» What you will do
Every entry in the following data should be output exactly.

» Records provided

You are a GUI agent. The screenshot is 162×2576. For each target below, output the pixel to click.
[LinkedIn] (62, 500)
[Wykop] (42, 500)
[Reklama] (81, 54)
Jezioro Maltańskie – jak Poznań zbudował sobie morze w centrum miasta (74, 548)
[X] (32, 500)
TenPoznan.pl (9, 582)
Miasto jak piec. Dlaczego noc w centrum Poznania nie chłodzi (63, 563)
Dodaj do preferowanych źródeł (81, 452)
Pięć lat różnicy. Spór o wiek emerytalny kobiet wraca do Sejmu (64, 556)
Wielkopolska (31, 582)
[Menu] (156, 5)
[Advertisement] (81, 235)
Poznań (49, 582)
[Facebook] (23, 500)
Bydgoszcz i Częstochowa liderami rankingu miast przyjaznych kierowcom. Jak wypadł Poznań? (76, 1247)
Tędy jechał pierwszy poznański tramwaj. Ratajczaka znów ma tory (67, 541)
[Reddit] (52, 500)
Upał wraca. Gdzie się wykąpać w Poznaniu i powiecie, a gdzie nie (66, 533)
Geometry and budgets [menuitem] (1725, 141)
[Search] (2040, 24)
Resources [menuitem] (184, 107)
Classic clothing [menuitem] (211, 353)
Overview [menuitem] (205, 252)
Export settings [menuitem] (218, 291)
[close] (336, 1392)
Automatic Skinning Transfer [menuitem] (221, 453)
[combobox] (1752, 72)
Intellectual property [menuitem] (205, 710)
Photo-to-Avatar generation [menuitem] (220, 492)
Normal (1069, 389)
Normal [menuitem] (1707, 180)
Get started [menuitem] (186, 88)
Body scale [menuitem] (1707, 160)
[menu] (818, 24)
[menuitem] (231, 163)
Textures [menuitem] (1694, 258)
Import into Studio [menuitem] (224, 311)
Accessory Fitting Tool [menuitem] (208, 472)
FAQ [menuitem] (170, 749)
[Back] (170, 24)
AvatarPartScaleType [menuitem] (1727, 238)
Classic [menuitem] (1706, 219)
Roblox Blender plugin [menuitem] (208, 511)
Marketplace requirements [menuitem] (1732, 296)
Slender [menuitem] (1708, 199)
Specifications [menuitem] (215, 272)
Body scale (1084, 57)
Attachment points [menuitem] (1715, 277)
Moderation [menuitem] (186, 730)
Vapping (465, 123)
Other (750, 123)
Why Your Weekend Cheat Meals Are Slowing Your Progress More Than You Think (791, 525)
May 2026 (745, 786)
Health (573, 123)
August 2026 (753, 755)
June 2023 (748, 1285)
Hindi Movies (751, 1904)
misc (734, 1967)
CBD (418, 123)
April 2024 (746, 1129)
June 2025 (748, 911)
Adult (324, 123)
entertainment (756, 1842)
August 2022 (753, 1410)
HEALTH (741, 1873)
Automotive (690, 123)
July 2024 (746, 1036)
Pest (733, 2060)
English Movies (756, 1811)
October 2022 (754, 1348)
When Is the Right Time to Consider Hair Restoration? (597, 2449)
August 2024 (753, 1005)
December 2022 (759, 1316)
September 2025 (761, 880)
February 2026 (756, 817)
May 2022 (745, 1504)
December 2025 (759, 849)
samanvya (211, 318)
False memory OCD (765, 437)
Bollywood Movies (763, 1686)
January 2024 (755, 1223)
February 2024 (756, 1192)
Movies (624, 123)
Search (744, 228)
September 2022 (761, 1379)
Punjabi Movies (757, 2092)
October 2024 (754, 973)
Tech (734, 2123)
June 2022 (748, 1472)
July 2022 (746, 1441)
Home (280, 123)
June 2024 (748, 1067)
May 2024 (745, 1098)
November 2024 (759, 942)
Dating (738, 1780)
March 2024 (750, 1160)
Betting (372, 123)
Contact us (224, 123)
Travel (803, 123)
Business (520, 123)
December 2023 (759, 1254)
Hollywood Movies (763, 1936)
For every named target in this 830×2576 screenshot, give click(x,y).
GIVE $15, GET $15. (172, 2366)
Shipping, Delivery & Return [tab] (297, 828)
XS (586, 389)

» Answer to this problem
You are a GUI agent. The screenshot is 162×2576. For each target below, output the pixel to click.
[LinkedIn] (62, 500)
[Wykop] (42, 500)
[Reklama] (81, 54)
Jezioro Maltańskie – jak Poznań zbudował sobie morze w centrum miasta (74, 548)
[X] (32, 500)
TenPoznan.pl (9, 582)
Miasto jak piec. Dlaczego noc w centrum Poznania nie chłodzi (63, 563)
Dodaj do preferowanych źródeł (81, 452)
Pięć lat różnicy. Spór o wiek emerytalny kobiet wraca do Sejmu (64, 556)
Wielkopolska (31, 582)
[Menu] (156, 5)
[Advertisement] (81, 235)
Poznań (49, 582)
[Facebook] (23, 500)
Bydgoszcz i Częstochowa liderami rankingu miast przyjaznych kierowcom. Jak wypadł Poznań? (76, 1247)
Tędy jechał pierwszy poznański tramwaj. Ratajczaka znów ma tory (67, 541)
[Reddit] (52, 500)
Upał wraca. Gdzie się wykąpać w Poznaniu i powiecie, a gdzie nie (66, 533)
Geometry and budgets [menuitem] (1725, 141)
[Search] (2040, 24)
Resources [menuitem] (184, 107)
Classic clothing [menuitem] (211, 353)
Overview [menuitem] (205, 252)
Export settings [menuitem] (218, 291)
[close] (336, 1392)
Automatic Skinning Transfer [menuitem] (221, 453)
[combobox] (1752, 72)
Intellectual property [menuitem] (205, 710)
Photo-to-Avatar generation [menuitem] (220, 492)
Normal (1069, 389)
Normal [menuitem] (1707, 180)
Get started [menuitem] (186, 88)
Body scale [menuitem] (1707, 160)
[menu] (818, 24)
[menuitem] (231, 163)
Textures [menuitem] (1694, 258)
Import into Studio [menuitem] (224, 311)
Accessory Fitting Tool [menuitem] (208, 472)
FAQ [menuitem] (170, 749)
[Back] (170, 24)
AvatarPartScaleType [menuitem] (1727, 238)
Classic [menuitem] (1706, 219)
Roblox Blender plugin [menuitem] (208, 511)
Marketplace requirements [menuitem] (1732, 296)
Slender [menuitem] (1708, 199)
Specifications [menuitem] (215, 272)
Body scale (1084, 57)
Attachment points [menuitem] (1715, 277)
Moderation [menuitem] (186, 730)
Vapping (465, 123)
Other (750, 123)
Why Your Weekend Cheat Meals Are Slowing Your Progress More Than You Think (791, 525)
May 2026 (745, 786)
Health (573, 123)
August 2026 (753, 755)
June 2023 (748, 1285)
Hindi Movies (751, 1904)
misc (734, 1967)
CBD (418, 123)
April 2024 (746, 1129)
June 2025 (748, 911)
Adult (324, 123)
entertainment (756, 1842)
August 2022 (753, 1410)
HEALTH (741, 1873)
Automotive (690, 123)
July 2024 (746, 1036)
Pest (733, 2060)
English Movies (756, 1811)
October 2022 (754, 1348)
When Is the Right Time to Consider Hair Restoration? (597, 2449)
August 2024 (753, 1005)
December 2022 (759, 1316)
September 2025 (761, 880)
February 2026 (756, 817)
May 2022 (745, 1504)
December 2025 (759, 849)
samanvya (211, 318)
False memory OCD (765, 437)
Bollywood Movies (763, 1686)
January 2024 (755, 1223)
February 2024 (756, 1192)
Movies (624, 123)
Search (744, 228)
September 2022 (761, 1379)
Punjabi Movies (757, 2092)
October 2024 (754, 973)
Tech (734, 2123)
June 2022 (748, 1472)
July 2022 (746, 1441)
Home (280, 123)
June 2024 (748, 1067)
May 2024 (745, 1098)
November 2024 (759, 942)
Dating (738, 1780)
March 2024 (750, 1160)
Betting (372, 123)
Contact us (224, 123)
Travel (803, 123)
Business (520, 123)
December 2023 (759, 1254)
Hollywood Movies (763, 1936)
For every named target in this 830×2576 screenshot, give click(x,y).
GIVE $15, GET $15. (172, 2366)
Shipping, Delivery & Return [tab] (297, 828)
XS (586, 389)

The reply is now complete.